What they were collecting were locations of access points.To collect that data, they had equipment in the vans capturing data broadcast by those access points and processing it to determine their location. When a vehicle is moving around, it is not within range of most networks for very long. You can only capture a limited number of frames in that time period. Then you use software to analyze the signal strength data from those frames, along with the gps log, to determine the locations of the access points. This only looks at lower layer segments of those frames, and the higher layer segments (including the payload) don't affect it.
Google failed to go back and delete the raw capture files. Maybe they wanted to keep the raw data in case there are future improvements in the analysis software. If that's the case, they failed to reprocess the captures and edit those frames to remove any potential user payload data. I'm not aware of any functionality for doing this on-the-fly with any of the open-source tools for capturing traffic. Ignoring all information from all non-beacon frames would have far less accuracy, especially in areas where wifi is heavily used. There isn't anything to indicate that they had any interest in any user payload data, or that any of it was collected anywhere outside of the raw capture files.
The whole purpose of using analysis software is so that you don't have to look over large amounts of meaningless raw unfiltered data... I'm willing to bet there are some sources of raw data that you have and fail to thoroughly review by hand. For someone who has a job to do, wasting that much time isn't usually an option.
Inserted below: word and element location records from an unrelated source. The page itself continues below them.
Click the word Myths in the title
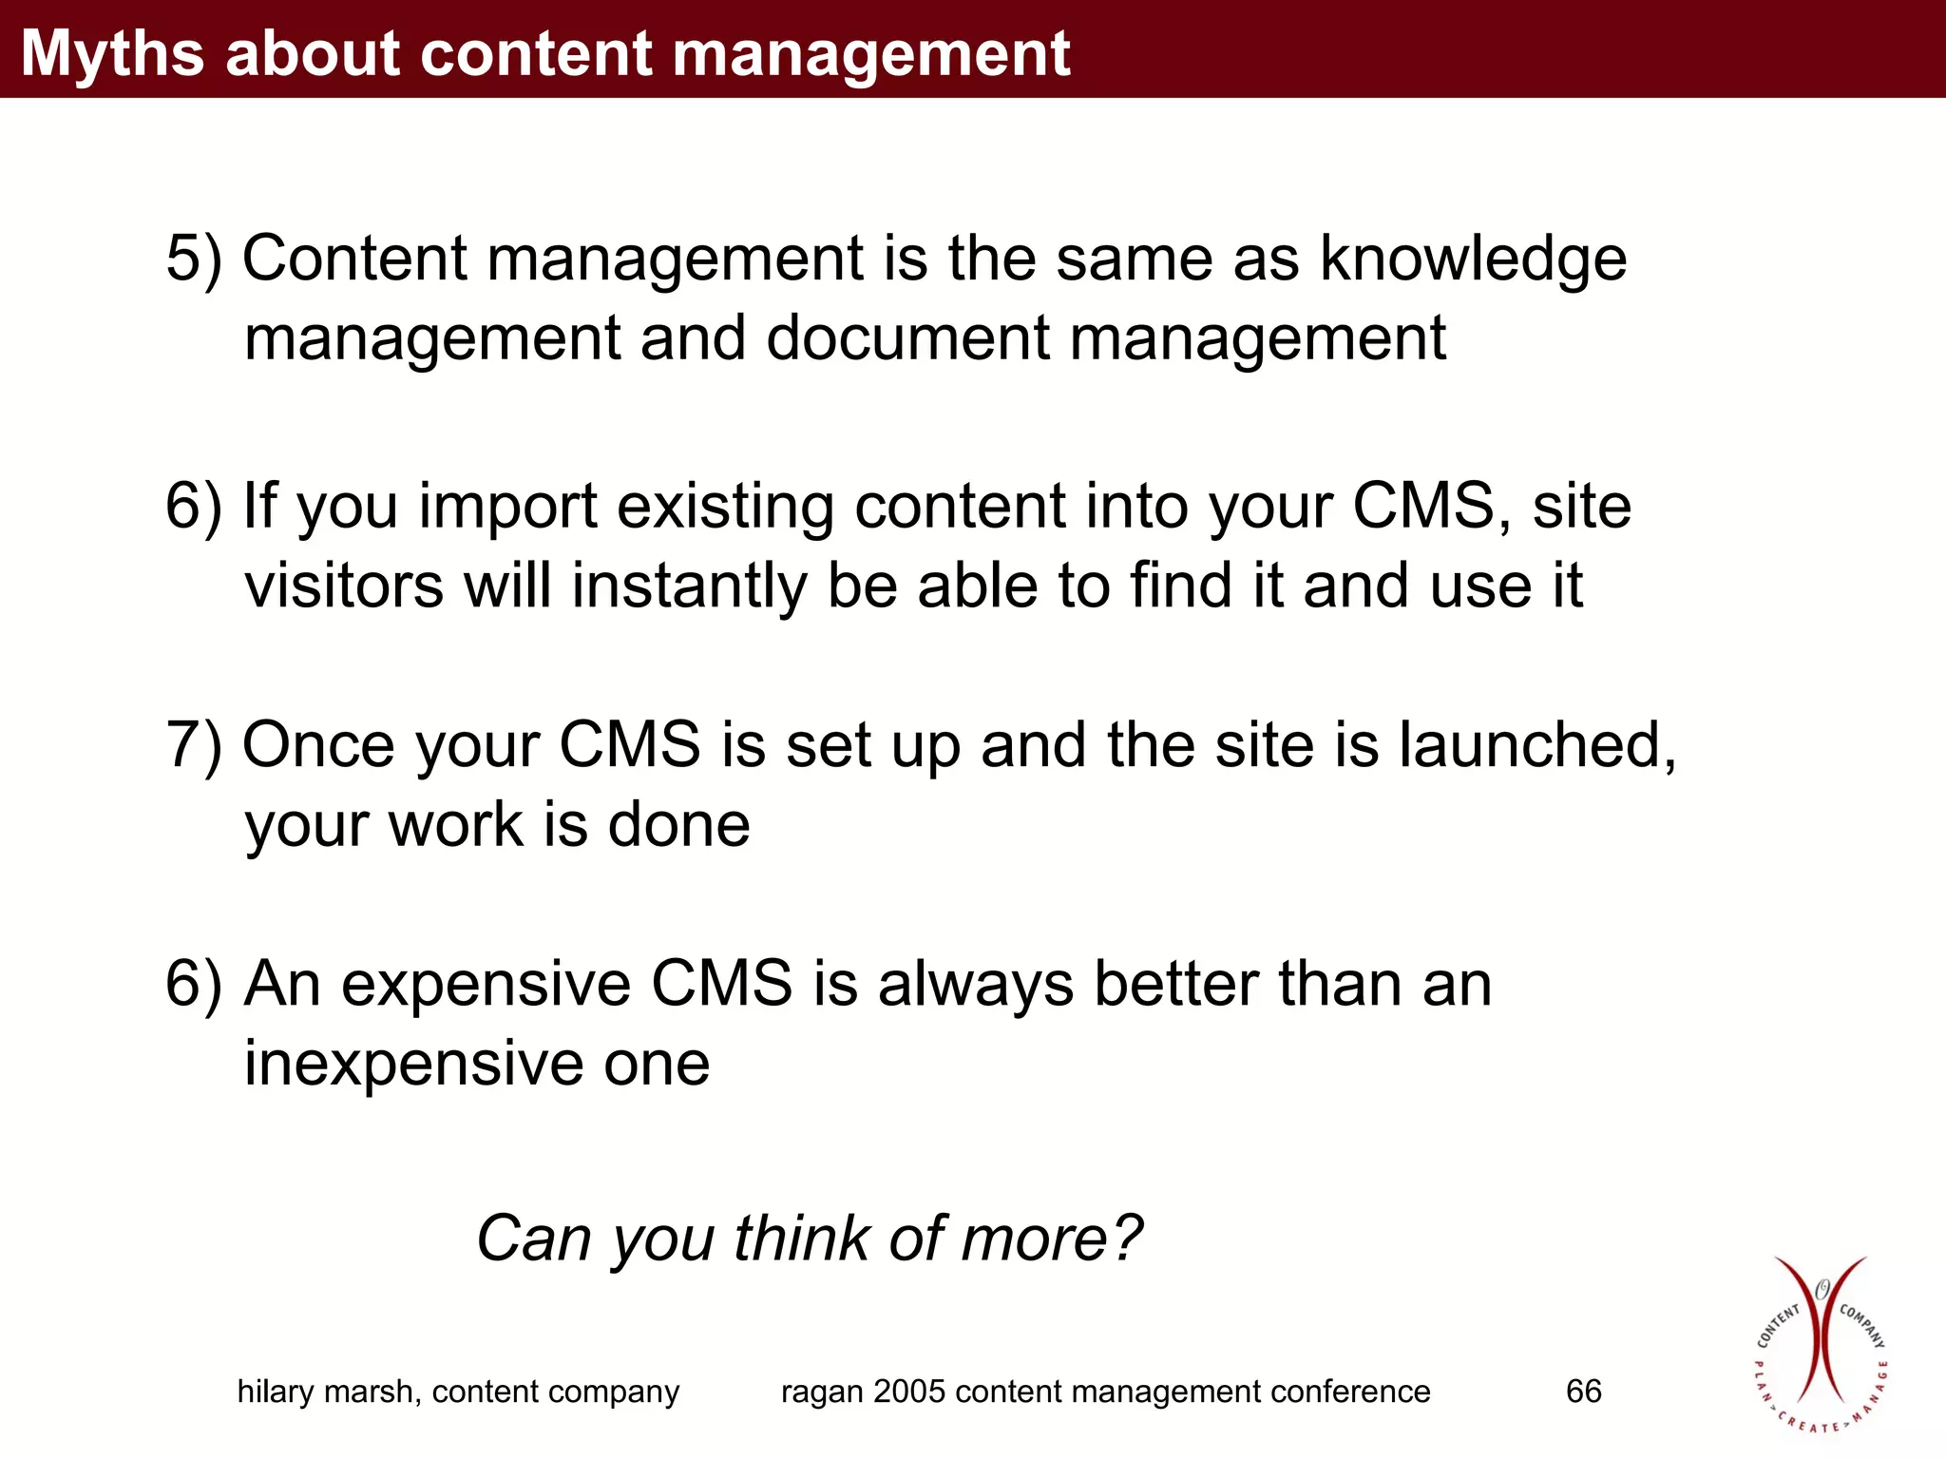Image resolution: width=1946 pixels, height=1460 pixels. (x=113, y=53)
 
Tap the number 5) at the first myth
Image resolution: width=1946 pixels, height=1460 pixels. (x=194, y=259)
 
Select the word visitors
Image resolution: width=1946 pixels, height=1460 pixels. (x=344, y=586)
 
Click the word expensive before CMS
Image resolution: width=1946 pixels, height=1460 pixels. (x=486, y=984)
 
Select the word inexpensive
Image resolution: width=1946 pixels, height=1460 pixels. (x=414, y=1064)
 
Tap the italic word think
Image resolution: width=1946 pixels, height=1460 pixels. (x=802, y=1239)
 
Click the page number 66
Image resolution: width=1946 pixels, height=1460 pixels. (x=1583, y=1392)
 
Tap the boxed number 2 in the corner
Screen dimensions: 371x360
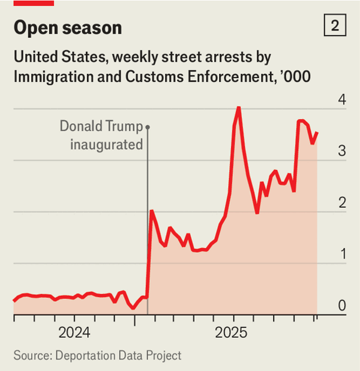point(334,26)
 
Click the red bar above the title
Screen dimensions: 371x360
point(34,3)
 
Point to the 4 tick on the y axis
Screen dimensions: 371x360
point(341,100)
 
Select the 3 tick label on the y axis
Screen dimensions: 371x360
point(341,151)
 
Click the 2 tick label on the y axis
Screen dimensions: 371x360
point(341,203)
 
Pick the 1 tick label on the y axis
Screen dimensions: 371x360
point(341,255)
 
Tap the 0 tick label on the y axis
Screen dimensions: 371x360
point(341,306)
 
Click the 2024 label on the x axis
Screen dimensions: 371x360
point(74,333)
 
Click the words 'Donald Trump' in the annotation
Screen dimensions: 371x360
point(101,127)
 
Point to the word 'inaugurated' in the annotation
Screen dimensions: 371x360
point(106,144)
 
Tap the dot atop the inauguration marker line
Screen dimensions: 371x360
point(148,127)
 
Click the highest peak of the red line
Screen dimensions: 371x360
point(239,107)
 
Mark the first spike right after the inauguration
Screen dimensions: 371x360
point(152,211)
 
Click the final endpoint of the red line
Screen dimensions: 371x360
point(317,133)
Even for someone who doesn't have a job, that still could require more time than they have depending on the amount of data.
Anything capturing data is going to inevitably collect some data that is not intended for it. For example, if you've ever typed around any audio recording device. That captured audio can be analyzed to determine what you typed, even if it was not intended for the person capturing the audio. Or if you've ever been to a tourist attraction you've probably been at least captured in the background of other people's home movies, whether or not you indented to be.